● QUOTED TEXT:

* * * * * * *

Forgiveness – Healing Stories: “Did God Let Her Down?”
Life is not fair. There are times when we wish that it was fair but in reality it’s not. Really wonderful people have terrible events that they have to go through in their life and many times we will never know the real reason why.
Through these challenges many people question if there even is a God, or if God is paying any attention. There are times that we have to look within and try to find faith that things happen for reasons. But even this philosophy can’t help us when we’re in deep and immense pain.
Number one best-selling author, counselor, life coach and radio host David Essel, for the past 27 years, has helped individuals that are trying to figure out why life is treating them the way it is. And some have even asked him during sessions with him, how could God let this happen to me?
Here’s a story from David himself, that illuminates the question about whether God would actually let someone down. Or was there a bigger reason for the tragedy that we have to go through?
“A number of years ago a young woman came to me to try to work through her frustrations in life. She was 100 pounds overweight, worked in dead-end jobs, was extremely unhappy in any dating relationship she was ever in, and had reached what we call a rock bottom.
Frustrated. Disgusted with herself. And angry. But she really wasn’t sure who she was angry at?
After a few weeks of doing work together she shared with me a story that she hadn’t told many other people. The story that she shared gave me great insight as to why she was so unhappy in life. It gave great insight to why she carried so much extra weight. And why, after all these years, she continued to date men that were unhealthy.

* * * * * * *

● THE TASKS:
(a) In the forgiveness article, for how many years has David Essel helped individuals?
(b) Please rewrite the paragraph of the forgiveness article that begins "A number of years ago a young woman" as a short bulleted list.

● PROVIDED MATERIAL:
* * * * * * *

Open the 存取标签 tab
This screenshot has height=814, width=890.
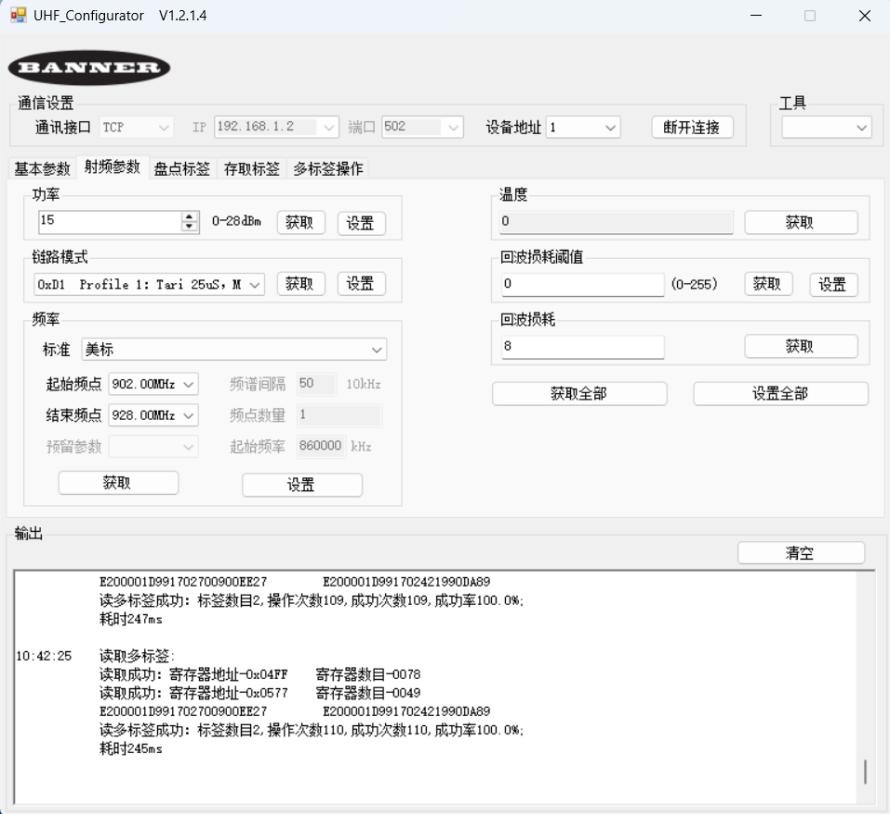point(251,169)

* * * * * * *

● SOLUTIONS PER TASK:
(a) For the past 27 years.

(b)
- A young woman came to David years ago to work through her frustrations in life.
- She was 100 pounds overweight.
- She worked in dead-end jobs.
- She was extremely unhappy in every dating relationship she had.
- She had reached rock bottom.